Et si c'était l'alternative pour voyager moins cher ? On le sait, l'hébergement représente une grande partie du budget vacances. Face à la hausse des prix des hébergements touristiques, il est parfois tentant de chercher des solutions moins coûteuses. L'une d'entre elles a gagné du terrain ces dernières années : l'échange de maisons. Jusqu'à quel point ?

A l'approche de la rentrée scolaire, c'est l'heure du bilan. HomeExchange assure avoir vécu un bel été 2026. Le leader du secteur revendique 97 000 échanges enregistrés en France, en hausse de 32% par rapport à l'an dernier, pour un total de 2 millions de nuitées. Qu'est ce qui a convaincu les clients ? Le budget visiblement puisque 44% des membres inscrits avouent s'inscrire d'abord pour faire des économies, tandis que 39% le font pour voyager de façon "plus authentique". 

HomeExchange nous donne les destinations préférées de ses clients. Si la France reste la destination n°1 (avec les régions PACA, Occitanie et Nouvelle-Aquitaine en tête), les séjours en Espagne, au Canada ou au Royaume-Uni progressent également chez les Français. La barrière de la langue ne semble donc pas totalement un frein.

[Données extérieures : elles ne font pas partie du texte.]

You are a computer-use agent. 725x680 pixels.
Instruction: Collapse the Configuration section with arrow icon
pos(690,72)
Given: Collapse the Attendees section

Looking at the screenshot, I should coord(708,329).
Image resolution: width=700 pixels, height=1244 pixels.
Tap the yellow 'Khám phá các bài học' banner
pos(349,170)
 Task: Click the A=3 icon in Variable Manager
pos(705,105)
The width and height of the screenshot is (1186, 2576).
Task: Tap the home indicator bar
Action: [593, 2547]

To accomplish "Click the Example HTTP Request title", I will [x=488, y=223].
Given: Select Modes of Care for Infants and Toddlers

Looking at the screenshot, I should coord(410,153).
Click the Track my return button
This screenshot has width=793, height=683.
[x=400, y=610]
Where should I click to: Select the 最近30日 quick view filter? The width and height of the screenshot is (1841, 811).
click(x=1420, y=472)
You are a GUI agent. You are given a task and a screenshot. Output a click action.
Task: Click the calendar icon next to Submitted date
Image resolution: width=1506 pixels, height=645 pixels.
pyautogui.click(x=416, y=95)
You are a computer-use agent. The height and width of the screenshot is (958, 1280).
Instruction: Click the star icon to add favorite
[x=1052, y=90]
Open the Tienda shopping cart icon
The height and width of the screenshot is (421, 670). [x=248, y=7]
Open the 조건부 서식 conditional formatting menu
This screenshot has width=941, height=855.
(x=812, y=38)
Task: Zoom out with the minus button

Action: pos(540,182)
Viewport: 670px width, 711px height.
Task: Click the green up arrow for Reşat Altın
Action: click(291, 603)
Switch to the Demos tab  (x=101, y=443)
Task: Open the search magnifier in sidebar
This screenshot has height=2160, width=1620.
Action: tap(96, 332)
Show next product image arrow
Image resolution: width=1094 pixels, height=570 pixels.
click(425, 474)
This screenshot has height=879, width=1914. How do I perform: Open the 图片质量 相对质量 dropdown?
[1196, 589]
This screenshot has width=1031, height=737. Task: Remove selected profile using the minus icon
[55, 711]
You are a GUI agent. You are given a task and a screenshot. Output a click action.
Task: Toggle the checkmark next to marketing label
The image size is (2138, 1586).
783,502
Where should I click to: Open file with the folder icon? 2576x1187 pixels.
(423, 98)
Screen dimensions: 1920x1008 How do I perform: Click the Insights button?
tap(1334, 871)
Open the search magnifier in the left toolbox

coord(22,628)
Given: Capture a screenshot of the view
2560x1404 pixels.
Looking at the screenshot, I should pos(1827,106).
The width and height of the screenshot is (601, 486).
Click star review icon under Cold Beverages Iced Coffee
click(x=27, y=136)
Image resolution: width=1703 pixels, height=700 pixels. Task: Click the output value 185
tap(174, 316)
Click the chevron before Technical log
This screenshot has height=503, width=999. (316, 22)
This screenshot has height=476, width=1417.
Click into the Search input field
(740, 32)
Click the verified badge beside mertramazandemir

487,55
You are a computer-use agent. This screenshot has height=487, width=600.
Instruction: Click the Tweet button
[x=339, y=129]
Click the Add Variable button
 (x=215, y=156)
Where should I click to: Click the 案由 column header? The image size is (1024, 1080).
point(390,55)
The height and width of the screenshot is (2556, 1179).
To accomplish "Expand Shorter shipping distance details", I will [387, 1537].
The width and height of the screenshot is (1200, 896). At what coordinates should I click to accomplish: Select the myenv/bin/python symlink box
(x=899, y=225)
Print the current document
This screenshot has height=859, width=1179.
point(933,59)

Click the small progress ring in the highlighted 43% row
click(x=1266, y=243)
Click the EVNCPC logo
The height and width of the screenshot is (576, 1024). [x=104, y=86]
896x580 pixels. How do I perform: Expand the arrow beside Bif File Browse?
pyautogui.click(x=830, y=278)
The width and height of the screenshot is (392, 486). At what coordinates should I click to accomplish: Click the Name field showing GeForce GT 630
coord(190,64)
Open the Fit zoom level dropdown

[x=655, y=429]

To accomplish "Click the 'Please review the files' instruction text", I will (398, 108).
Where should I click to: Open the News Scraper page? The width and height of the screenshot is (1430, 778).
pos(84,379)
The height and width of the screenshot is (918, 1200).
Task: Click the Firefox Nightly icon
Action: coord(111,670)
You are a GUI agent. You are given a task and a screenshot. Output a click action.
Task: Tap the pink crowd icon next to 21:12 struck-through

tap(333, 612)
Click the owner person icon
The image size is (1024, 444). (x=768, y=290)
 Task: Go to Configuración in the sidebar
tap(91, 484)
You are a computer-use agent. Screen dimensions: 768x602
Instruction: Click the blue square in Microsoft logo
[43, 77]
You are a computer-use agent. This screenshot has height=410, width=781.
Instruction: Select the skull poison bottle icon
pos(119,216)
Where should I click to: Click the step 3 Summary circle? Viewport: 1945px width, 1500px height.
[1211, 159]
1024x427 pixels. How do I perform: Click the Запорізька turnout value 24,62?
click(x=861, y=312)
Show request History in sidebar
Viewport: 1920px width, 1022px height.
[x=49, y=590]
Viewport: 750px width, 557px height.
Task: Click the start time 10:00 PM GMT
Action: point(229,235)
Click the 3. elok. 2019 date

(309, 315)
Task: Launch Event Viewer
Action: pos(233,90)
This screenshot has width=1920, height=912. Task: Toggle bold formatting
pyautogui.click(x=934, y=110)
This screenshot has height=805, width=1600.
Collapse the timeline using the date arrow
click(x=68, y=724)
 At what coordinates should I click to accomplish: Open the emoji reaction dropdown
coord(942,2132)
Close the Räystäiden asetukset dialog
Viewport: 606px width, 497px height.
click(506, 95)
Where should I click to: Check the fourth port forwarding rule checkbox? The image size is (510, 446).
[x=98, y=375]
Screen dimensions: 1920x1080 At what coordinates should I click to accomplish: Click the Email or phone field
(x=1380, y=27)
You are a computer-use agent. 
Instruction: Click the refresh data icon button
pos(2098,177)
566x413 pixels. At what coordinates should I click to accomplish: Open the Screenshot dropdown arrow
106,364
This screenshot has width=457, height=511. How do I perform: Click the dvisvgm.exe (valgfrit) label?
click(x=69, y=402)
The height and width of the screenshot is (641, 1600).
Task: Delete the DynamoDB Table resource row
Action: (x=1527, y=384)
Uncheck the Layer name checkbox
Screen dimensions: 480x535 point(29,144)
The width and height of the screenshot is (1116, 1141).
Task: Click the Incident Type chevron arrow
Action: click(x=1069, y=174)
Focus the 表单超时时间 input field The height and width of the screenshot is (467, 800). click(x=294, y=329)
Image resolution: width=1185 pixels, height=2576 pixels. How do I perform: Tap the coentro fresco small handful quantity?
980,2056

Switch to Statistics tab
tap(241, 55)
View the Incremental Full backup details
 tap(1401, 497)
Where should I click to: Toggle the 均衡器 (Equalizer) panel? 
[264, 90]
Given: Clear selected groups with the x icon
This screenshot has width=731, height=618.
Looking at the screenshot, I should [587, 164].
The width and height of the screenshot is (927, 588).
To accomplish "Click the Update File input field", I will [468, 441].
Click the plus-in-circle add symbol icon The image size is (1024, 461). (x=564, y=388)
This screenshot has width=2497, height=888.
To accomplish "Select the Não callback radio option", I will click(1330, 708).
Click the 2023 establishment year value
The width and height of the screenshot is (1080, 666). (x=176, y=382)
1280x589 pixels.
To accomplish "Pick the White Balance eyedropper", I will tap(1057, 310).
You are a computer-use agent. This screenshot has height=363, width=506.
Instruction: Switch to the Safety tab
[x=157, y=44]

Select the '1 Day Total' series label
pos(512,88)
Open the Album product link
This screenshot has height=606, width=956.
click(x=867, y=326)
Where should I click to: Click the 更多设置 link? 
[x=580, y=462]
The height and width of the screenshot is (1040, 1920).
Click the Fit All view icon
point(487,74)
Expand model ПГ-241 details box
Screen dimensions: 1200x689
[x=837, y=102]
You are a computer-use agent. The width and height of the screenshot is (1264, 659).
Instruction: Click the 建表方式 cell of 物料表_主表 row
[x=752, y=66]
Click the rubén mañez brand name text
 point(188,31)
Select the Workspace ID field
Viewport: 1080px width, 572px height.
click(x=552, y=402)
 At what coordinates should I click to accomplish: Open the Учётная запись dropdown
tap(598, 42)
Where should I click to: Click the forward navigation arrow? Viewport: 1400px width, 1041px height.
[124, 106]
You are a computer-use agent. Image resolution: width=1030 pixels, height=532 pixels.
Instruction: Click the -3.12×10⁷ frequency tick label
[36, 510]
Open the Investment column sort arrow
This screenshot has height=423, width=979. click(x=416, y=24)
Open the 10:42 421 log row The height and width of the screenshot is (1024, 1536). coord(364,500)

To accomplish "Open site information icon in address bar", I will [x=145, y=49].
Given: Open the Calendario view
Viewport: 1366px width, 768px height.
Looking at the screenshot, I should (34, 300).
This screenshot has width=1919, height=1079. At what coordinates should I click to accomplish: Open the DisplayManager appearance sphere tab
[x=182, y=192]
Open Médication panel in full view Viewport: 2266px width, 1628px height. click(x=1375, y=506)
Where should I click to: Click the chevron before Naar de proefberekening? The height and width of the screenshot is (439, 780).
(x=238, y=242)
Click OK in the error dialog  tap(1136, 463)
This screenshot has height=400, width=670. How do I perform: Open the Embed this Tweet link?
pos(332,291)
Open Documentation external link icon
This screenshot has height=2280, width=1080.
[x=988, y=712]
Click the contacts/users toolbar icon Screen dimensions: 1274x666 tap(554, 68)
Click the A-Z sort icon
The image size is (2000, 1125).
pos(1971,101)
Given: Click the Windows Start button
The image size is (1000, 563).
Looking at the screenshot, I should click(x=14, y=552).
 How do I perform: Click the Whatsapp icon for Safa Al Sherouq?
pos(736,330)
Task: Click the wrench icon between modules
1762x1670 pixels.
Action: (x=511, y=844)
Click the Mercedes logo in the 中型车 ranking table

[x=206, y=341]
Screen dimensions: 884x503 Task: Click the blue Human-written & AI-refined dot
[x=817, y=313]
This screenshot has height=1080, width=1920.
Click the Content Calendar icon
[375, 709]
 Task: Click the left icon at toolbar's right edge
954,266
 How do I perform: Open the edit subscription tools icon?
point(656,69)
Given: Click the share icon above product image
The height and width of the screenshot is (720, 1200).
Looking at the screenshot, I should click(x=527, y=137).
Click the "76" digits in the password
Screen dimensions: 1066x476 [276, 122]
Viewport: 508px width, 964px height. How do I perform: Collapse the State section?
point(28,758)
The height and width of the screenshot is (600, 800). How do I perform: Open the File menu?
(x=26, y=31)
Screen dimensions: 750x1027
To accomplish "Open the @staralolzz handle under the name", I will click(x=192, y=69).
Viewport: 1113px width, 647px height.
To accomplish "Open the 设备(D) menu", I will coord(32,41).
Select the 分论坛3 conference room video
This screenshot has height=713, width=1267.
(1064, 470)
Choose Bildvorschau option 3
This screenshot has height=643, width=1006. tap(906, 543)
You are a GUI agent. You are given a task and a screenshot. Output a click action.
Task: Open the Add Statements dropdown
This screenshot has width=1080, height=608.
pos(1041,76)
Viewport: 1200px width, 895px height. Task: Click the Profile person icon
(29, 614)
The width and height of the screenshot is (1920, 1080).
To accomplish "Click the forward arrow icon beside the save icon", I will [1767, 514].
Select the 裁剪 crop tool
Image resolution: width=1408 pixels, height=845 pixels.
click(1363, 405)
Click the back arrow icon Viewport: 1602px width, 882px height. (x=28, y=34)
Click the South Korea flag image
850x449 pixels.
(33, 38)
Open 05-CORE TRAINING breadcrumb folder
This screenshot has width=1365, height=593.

Si au départ, cette formule attirait surtout les familles à la recherche de logements bien équipés, avec une vraie cuisine, des jouets ou encore un espace extérieur pour les enfants, le public semble s'élargir. Charles-Edouard Girard, cofondateur de HomeExchange, nous confie avoir observer une forte hausse des inscriptions dans les grandes villes comme Paris, Marseille, Bordeaux, Nice ou Toulouse.

Cette progression semble montrer que l'échange de maisons "séduit aussi des couples, des voyageurs seuls et des personnes qui souhaitent découvrir une destination autrement", juge-t-il. Autre enseignement : "74 % des logements disponibles sur HomeExchange sont des résidences principales", et non des résidences secondaires ou des appartements acquis uniquement pour de la location de courte durée.

Il n'en reste pas moins quelques limites et freins aux yeux de nombreux Français, notamment celle de confier les clés de son domicile à de parfaits inconnus. Le site assure vérifier strictement l'identité et l'adresse des membres, afficher les avis des précédents séjours et propose des garanties financières en cas de dommage ou d'annulation. Un montant est même prévu. "Lors de leur inscription, les voyageurs autorisent également HomeExchange à prélever jusqu'à 500 € sur leur compte en cas de dommages", précise le cofondateur.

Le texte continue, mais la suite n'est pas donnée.